◆ TASK STATEMENT: Render the items below as a JSON list of strings with one string per line, leaving out blank lines.

◆ DATASET ENTRIES:

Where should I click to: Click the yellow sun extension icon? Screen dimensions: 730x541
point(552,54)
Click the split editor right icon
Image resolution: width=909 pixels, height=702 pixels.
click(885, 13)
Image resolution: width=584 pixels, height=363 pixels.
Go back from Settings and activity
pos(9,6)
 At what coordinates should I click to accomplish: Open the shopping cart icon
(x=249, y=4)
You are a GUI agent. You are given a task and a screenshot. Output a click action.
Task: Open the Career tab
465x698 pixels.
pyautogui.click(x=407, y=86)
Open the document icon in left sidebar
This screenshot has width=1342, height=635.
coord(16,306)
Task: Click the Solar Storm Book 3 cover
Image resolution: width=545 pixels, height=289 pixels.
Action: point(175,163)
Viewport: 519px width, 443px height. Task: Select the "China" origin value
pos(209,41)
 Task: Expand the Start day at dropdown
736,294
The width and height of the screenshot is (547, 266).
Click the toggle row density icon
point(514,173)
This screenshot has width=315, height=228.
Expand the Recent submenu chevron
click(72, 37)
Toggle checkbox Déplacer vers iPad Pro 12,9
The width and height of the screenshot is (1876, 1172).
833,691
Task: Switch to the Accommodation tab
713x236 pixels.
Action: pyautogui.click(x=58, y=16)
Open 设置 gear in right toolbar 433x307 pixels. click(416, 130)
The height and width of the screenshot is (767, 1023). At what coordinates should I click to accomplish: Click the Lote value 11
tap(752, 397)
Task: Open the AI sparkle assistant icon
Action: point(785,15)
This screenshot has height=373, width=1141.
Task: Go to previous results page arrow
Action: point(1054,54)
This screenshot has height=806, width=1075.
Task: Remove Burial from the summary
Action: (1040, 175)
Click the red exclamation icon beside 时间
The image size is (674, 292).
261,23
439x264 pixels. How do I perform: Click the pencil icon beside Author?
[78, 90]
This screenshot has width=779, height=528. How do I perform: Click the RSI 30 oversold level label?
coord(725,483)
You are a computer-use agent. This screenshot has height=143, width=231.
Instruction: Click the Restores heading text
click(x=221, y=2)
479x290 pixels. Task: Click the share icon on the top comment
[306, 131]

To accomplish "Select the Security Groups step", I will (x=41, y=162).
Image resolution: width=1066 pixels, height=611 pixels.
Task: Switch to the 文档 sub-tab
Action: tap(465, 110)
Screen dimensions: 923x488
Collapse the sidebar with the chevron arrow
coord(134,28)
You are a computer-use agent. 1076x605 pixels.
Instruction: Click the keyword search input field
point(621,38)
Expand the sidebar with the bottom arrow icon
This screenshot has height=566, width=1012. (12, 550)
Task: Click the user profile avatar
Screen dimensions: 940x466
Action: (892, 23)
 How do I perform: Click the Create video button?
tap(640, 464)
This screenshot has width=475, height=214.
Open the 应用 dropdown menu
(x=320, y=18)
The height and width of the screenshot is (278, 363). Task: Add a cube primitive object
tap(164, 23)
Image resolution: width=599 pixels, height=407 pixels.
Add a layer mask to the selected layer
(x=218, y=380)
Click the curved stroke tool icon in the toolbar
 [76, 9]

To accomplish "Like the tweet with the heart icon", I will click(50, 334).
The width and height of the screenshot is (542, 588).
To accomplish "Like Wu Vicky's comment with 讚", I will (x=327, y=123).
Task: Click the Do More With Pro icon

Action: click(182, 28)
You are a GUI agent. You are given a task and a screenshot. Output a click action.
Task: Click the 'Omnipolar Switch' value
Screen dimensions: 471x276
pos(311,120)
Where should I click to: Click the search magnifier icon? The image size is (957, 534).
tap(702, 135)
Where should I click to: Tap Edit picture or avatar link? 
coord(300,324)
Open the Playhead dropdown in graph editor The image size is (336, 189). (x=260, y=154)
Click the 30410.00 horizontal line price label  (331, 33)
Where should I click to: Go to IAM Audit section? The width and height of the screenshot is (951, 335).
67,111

◆ EXERCISE ANSWER:
[
  "Where should I click to: Click the yellow sun extension icon? Screen dimensions: 730x541",
  "point(552,54)",
  "Click the split editor right icon",
  "Image resolution: width=909 pixels, height=702 pixels.",
  "click(885, 13)",
  "Image resolution: width=584 pixels, height=363 pixels.",
  "Go back from Settings and activity",
  "pos(9,6)",
  " At what coordinates should I click to accomplish: Open the shopping cart icon",
  "(x=249, y=4)",
  "You are a GUI agent. You are given a task and a screenshot. Output a click action.",
  "Task: Open the Career tab",
  "465x698 pixels.",
  "pyautogui.click(x=407, y=86)",
  "Open the document icon in left sidebar",
  "This screenshot has width=1342, height=635.",
  "coord(16,306)",
  "Task: Click the Solar Storm Book 3 cover",
  "Image resolution: width=545 pixels, height=289 pixels.",
  "Action: point(175,163)",
  "Viewport: 519px width, 443px height. Task: Select the \"China\" origin value",
  "pos(209,41)",
  " Task: Expand the Start day at dropdown",
  "736,294",
  "The width and height of the screenshot is (547, 266).",
  "Click the toggle row density icon",
  "point(514,173)",
  "This screenshot has width=315, height=228.",
  "Expand the Recent submenu chevron",
  "click(72, 37)",
  "Toggle checkbox Déplacer vers iPad Pro 12,9",
  "The width and height of the screenshot is (1876, 1172).",
  "833,691",
  "Task: Switch to the Accommodation tab",
  "713x236 pixels.",
  "Action: pyautogui.click(x=58, y=16)",
  "Open 设置 gear in right toolbar 433x307 pixels. click(416, 130)",
  "The height and width of the screenshot is (767, 1023). At what coordinates should I click to accomplish: Click the Lote value 11",
  "tap(752, 397)",
  "Task: Open the AI sparkle assistant icon",
  "Action: point(785,15)",
  "This screenshot has height=373, width=1141.",
  "Task: Go to previous results page arrow",
  "Action: point(1054,54)",
  "This screenshot has height=806, width=1075.",
  "Task: Remove Burial from the summary",
  "Action: (1040, 175)",
  "Click the red exclamation icon beside 时间",
  "The image size is (674, 292).",
  "261,23",
  "439x264 pixels. How do I perform: Click the pencil icon beside Author?",
  "[78, 90]",
  "This screenshot has width=779, height=528. How do I perform: Click the RSI 30 oversold level label?",
  "coord(725,483)",
  "You are a computer-use agent. This screenshot has height=143, width=231.",
  "Instruction: Click the Restores heading text",
  "click(x=221, y=2)",
  "479x290 pixels. Task: Click the share icon on the top comment",
  "[306, 131]",
  "To accomplish \"Select the Security Groups step\", I will (x=41, y=162).",
  "Image resolution: width=1066 pixels, height=611 pixels.",
  "Task: Switch to the 文档 sub-tab",
  "Action: tap(465, 110)",
  "Screen dimensions: 923x488",
  "Collapse the sidebar with the chevron arrow",
  "coord(134,28)",
  "You are a computer-use agent. 1076x605 pixels.",
  "Instruction: Click the keyword search input field",
  "point(621,38)",
  "Expand the sidebar with the bottom arrow icon",
  "This screenshot has height=566, width=1012. (12, 550)",
  "Task: Click the user profile avatar",
  "Screen dimensions: 940x466",
  "Action: (892, 23)",
  " How do I perform: Click the Create video button?",
  "tap(640, 464)",
  "This screenshot has width=475, height=214.",
  "Open the 应用 dropdown menu",
  "(x=320, y=18)",
  "The height and width of the screenshot is (278, 363). Task: Add a cube primitive object",
  "tap(164, 23)",
  "Image resolution: width=599 pixels, height=407 pixels.",
  "Add a layer mask to the selected layer",
  "(x=218, y=380)",
  "Click the curved stroke tool icon in the toolbar",
  " [76, 9]",
  "To accomplish \"Like the tweet with the heart icon\", I will click(50, 334).",
  "The width and height of the screenshot is (542, 588).",
  "To accomplish \"Like Wu Vicky's comment with 讚\", I will (x=327, y=123).",
  "Task: Click the Do More With Pro icon",
  "Action: click(182, 28)",
  "You are a GUI agent. You are given a task and a screenshot. Output a click action.",
  "Task: Click the 'Omnipolar Switch' value",
  "Screen dimensions: 471x276",
  "pos(311,120)",
  "Where should I click to: Click the search magnifier icon? The image size is (957, 534).",
  "tap(702, 135)",
  "Where should I click to: Tap Edit picture or avatar link? ",
  "coord(300,324)",
  "Open the Playhead dropdown in graph editor The image size is (336, 189). (x=260, y=154)",
  "Click the 30410.00 horizontal line price label  (331, 33)",
  "Where should I click to: Go to IAM Audit section? The width and height of the screenshot is (951, 335).",
  "67,111"
]